** Coordinate data for items **
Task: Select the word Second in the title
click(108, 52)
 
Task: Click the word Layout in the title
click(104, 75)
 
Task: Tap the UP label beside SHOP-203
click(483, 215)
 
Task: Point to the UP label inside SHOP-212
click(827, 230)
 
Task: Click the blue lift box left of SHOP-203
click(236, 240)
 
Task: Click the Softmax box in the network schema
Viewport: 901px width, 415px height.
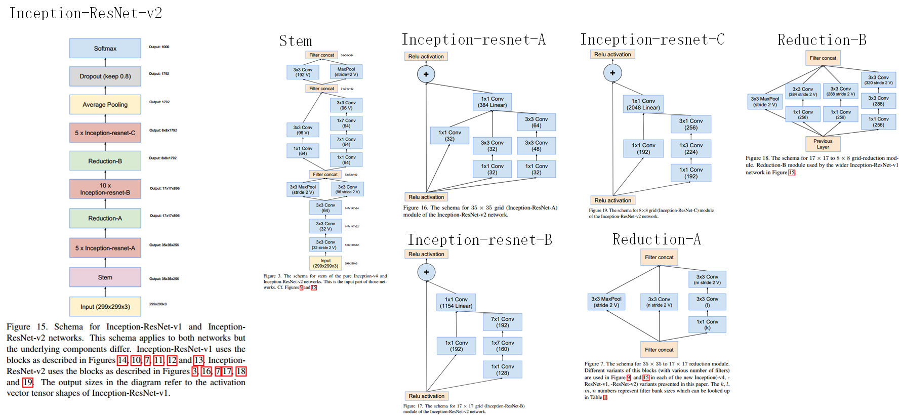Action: coord(105,49)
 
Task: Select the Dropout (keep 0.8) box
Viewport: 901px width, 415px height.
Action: coord(105,76)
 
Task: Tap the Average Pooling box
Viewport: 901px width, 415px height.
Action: coord(105,105)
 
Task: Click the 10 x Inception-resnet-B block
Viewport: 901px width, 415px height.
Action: coord(105,189)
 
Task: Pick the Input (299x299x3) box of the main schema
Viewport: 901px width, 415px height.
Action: coord(105,307)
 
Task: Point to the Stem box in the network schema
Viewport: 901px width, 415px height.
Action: coord(105,277)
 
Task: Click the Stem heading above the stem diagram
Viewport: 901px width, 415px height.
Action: coord(296,41)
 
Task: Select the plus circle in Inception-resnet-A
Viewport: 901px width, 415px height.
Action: coord(426,74)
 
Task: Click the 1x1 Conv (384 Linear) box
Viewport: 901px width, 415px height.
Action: coord(492,102)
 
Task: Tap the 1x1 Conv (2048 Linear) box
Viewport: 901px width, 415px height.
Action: coord(643,104)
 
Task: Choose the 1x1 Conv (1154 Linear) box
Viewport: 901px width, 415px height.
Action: coord(456,303)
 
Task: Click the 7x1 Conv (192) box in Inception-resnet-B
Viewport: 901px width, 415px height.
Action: coord(502,322)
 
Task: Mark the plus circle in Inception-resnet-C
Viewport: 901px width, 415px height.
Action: coord(612,73)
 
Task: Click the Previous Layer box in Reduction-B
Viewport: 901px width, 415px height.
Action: coord(823,144)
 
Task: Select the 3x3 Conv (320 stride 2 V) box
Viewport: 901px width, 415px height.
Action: coord(878,80)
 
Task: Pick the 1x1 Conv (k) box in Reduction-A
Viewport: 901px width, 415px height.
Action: coord(707,324)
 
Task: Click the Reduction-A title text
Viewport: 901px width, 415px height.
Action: coord(657,239)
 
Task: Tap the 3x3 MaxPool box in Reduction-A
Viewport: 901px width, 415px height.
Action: coord(606,302)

** GIVEN TASK **
Retype the material above word for word, from its first line through the line containing "Action: coord(426,74)", including that line. Leave the pictures out.

** TASK OUTPUT **
Task: Select the word Second in the title
click(108, 52)
 
Task: Click the word Layout in the title
click(104, 75)
 
Task: Tap the UP label beside SHOP-203
click(483, 215)
 
Task: Point to the UP label inside SHOP-212
click(827, 230)
 
Task: Click the blue lift box left of SHOP-203
click(236, 240)
 
Task: Click the Softmax box in the network schema
Viewport: 901px width, 415px height.
Action: coord(105,49)
 
Task: Select the Dropout (keep 0.8) box
Viewport: 901px width, 415px height.
Action: coord(105,76)
 
Task: Tap the Average Pooling box
Viewport: 901px width, 415px height.
Action: coord(105,105)
 
Task: Click the 10 x Inception-resnet-B block
Viewport: 901px width, 415px height.
Action: coord(105,189)
 
Task: Pick the Input (299x299x3) box of the main schema
Viewport: 901px width, 415px height.
Action: coord(105,307)
 
Task: Point to the Stem box in the network schema
Viewport: 901px width, 415px height.
Action: coord(105,277)
 
Task: Click the Stem heading above the stem diagram
Viewport: 901px width, 415px height.
Action: coord(296,41)
 
Task: Select the plus circle in Inception-resnet-A
Viewport: 901px width, 415px height.
Action: coord(426,74)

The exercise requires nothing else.